** Opening Source material block **
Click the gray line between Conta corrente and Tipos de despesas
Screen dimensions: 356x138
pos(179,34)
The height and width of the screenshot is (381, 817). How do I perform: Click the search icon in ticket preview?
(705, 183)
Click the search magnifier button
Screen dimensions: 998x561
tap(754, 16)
** Closing Source material block **
** Opening Source material block **
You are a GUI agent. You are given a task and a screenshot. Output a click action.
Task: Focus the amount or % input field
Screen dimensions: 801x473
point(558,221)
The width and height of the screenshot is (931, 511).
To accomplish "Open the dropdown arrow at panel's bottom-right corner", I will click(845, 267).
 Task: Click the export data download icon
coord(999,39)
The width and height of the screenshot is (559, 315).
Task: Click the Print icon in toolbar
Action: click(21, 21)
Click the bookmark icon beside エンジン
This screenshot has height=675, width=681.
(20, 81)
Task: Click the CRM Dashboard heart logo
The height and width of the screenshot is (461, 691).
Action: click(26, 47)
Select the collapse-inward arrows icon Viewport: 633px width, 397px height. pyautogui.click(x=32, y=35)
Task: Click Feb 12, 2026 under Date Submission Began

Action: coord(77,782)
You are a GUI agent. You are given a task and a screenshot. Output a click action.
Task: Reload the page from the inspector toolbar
** Closing Source material block **
** Opening Source material block **
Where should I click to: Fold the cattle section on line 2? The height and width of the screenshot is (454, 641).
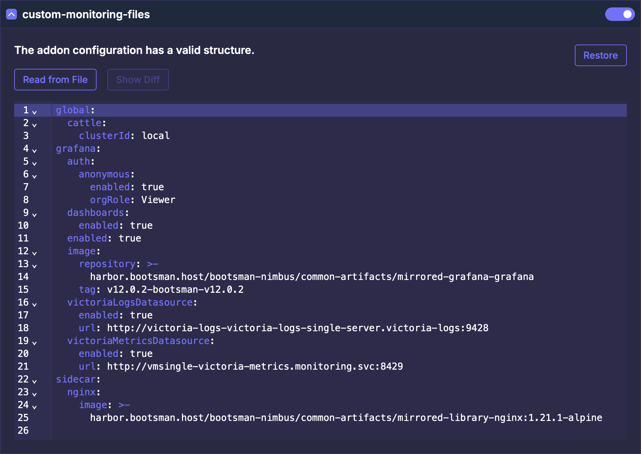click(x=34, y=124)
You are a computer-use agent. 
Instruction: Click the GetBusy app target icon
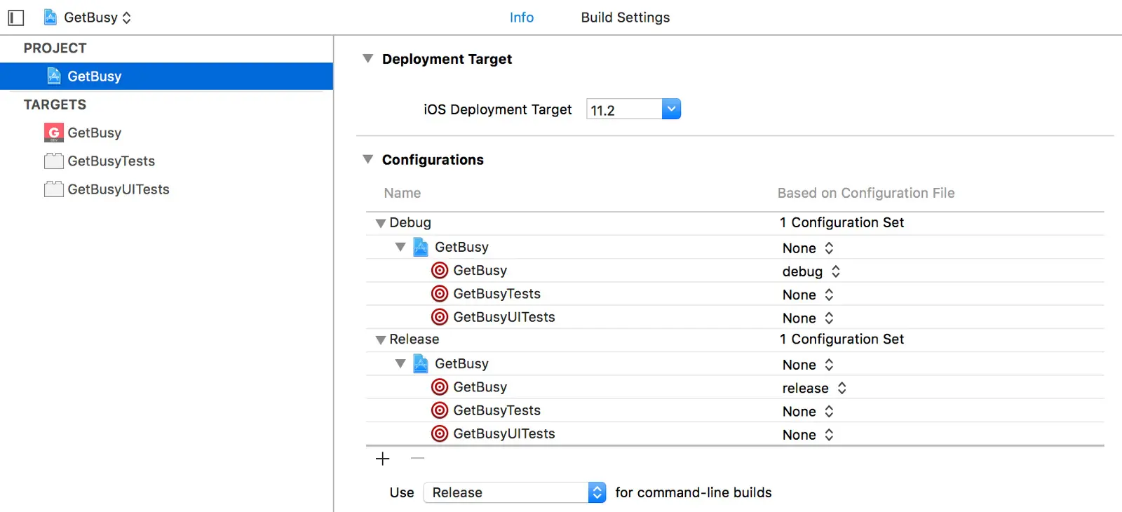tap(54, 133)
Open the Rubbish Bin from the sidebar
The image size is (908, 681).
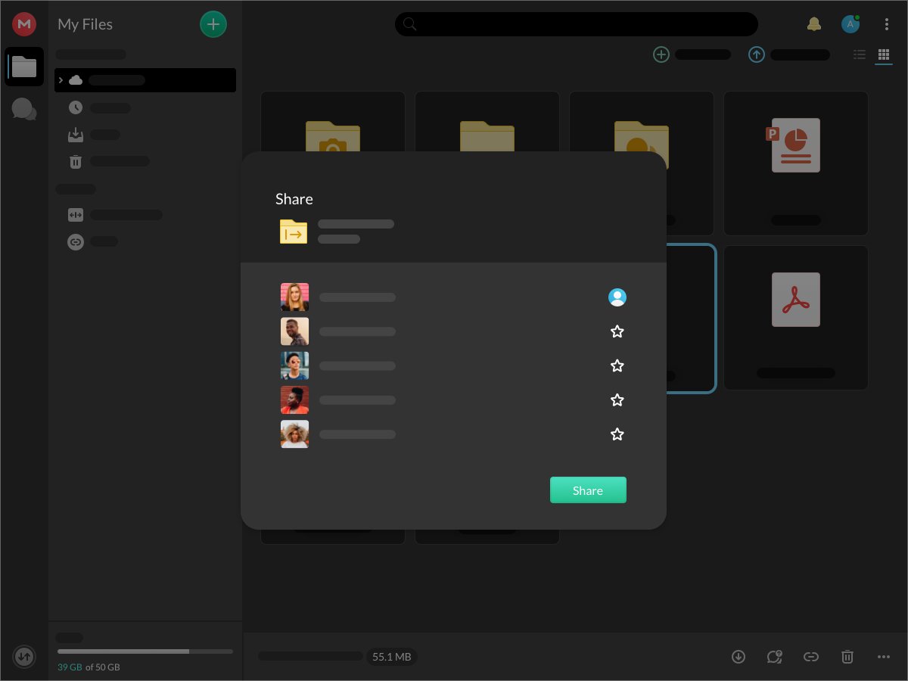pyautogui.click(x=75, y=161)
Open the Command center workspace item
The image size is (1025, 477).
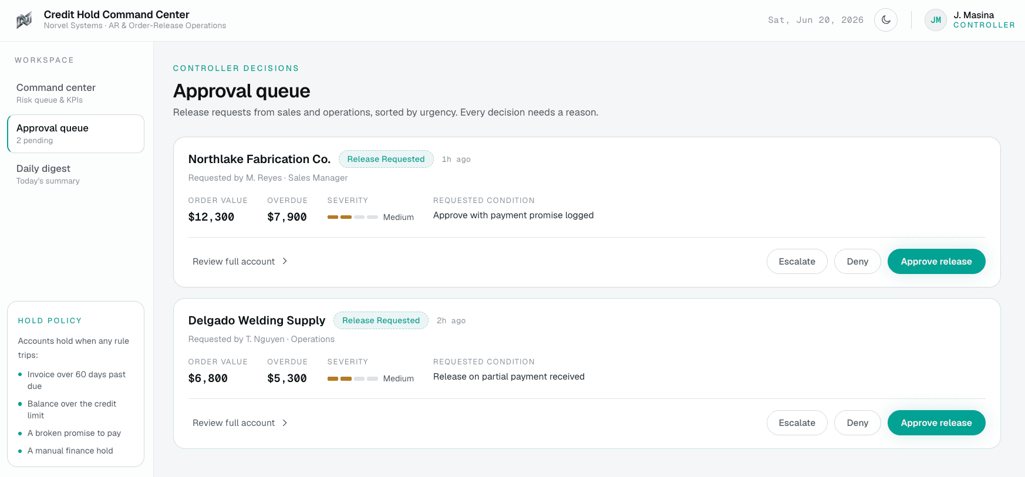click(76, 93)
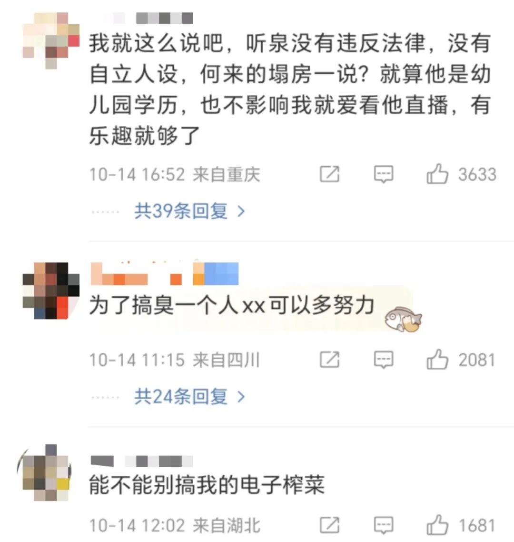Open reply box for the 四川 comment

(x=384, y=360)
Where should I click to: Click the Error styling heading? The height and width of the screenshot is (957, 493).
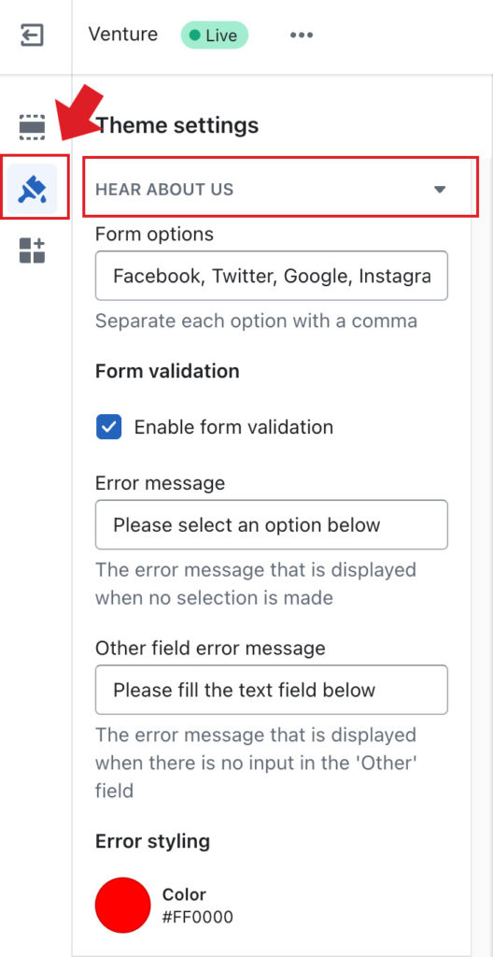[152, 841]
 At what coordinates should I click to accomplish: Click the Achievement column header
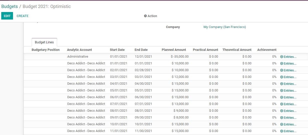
** Closing Source material block **
Brief >> Look through the listing, and copy each line that contains the word "accomplish".

Answer section >>
To accomplish "Open the dropdown arrow at panel's bottom-right corner", I will click(845, 267).
 At what coordinates should I click to accomplish: Click the Achievement column header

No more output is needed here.